Steamship Willamette

 

On page 66 of The Inside Passage to Alaska, Anderson says that the S.S. Willamette left Tacoma on August  7, 1897 with 800 passengers and 300 horses and bales of hay stacked so high on deck that forward view from the bridge was obstructed. In Tacoma 7500 people watched her leave and almost miraculously she arrived in Skagway and was photographed by Winter and Pond unloading, seen above. J.M. Houghton was the ship’s engineer, and H.W. Skinner was the purser, along with a crew of 22. Eighteen men deserted the ship when they arrived in Dyea. The ship had to pay a $50 dockage fee and $1 a head for the horses and cattle to dock there. The ship stayed for 9 days while the Captain and Engineer tried to find a crew to head south.  Apparently Robert Bonine shot a film of the Willamette leaving Tacoma in 1897 which is saved somewhere:

http://www.silentera.com/PSFL/data/S/SSWillametteLeavingFor1897.html

“The Oregon Improvement Company’s old steam collier Willamette was quickly converted to carry 600 passengers in temporary berths erected in her coal holds, and she made her first voyage to Skagway and Dyea on August 3. The best that can be said of her as a passenger liner is that she carried a lot of passengers; but the stampeders of 1897 were not fussy about accommodations.
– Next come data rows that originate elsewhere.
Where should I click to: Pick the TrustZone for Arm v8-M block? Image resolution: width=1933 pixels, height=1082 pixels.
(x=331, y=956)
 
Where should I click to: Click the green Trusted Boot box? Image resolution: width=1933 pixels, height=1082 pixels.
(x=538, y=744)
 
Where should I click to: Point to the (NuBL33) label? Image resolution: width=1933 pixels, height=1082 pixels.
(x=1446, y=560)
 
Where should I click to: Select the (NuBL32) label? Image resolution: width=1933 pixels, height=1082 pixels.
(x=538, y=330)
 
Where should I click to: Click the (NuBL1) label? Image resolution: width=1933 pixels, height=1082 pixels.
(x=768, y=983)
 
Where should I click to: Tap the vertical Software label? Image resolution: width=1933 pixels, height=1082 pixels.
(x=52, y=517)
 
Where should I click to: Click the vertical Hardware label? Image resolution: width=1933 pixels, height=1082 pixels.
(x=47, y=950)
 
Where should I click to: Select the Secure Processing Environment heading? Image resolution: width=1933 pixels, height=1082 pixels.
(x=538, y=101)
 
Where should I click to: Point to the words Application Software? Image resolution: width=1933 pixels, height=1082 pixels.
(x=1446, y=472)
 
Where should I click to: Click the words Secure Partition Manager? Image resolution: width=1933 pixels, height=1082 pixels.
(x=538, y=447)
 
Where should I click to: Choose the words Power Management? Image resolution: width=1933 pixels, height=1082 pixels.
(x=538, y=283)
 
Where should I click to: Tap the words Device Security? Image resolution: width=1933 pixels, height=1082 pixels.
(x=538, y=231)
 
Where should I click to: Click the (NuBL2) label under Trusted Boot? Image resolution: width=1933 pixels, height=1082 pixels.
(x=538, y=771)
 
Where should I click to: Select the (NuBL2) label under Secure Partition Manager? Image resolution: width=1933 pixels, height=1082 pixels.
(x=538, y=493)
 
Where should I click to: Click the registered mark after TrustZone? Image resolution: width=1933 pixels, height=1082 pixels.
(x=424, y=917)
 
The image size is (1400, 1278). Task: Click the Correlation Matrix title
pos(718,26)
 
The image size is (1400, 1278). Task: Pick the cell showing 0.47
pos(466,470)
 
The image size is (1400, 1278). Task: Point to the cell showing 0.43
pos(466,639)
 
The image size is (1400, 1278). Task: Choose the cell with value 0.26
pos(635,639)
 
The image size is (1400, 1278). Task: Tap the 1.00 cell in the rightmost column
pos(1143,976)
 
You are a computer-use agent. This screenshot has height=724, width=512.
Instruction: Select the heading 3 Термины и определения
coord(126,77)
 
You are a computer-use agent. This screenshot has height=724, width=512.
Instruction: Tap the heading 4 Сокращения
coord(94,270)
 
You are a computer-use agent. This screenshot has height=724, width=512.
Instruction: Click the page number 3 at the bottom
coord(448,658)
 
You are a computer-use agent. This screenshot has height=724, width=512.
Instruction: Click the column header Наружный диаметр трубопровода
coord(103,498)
Among the first passengers was Capt. Everett B. Coffin of the side-wheeler Idaho, who went north with Fred Fickeff as representatives of a Port Gamble grubstake pool.” Gordon Newell, Maritime events of 1897, H.W. McCurdy, Marine History of the Pacific Northwest. Seattle: Superior, 1966, p. 15.

In 1903 The Pacific Coast Company renamed her the S.S. Montara or Montana which later ran aground in 1920 near Nova Scotia.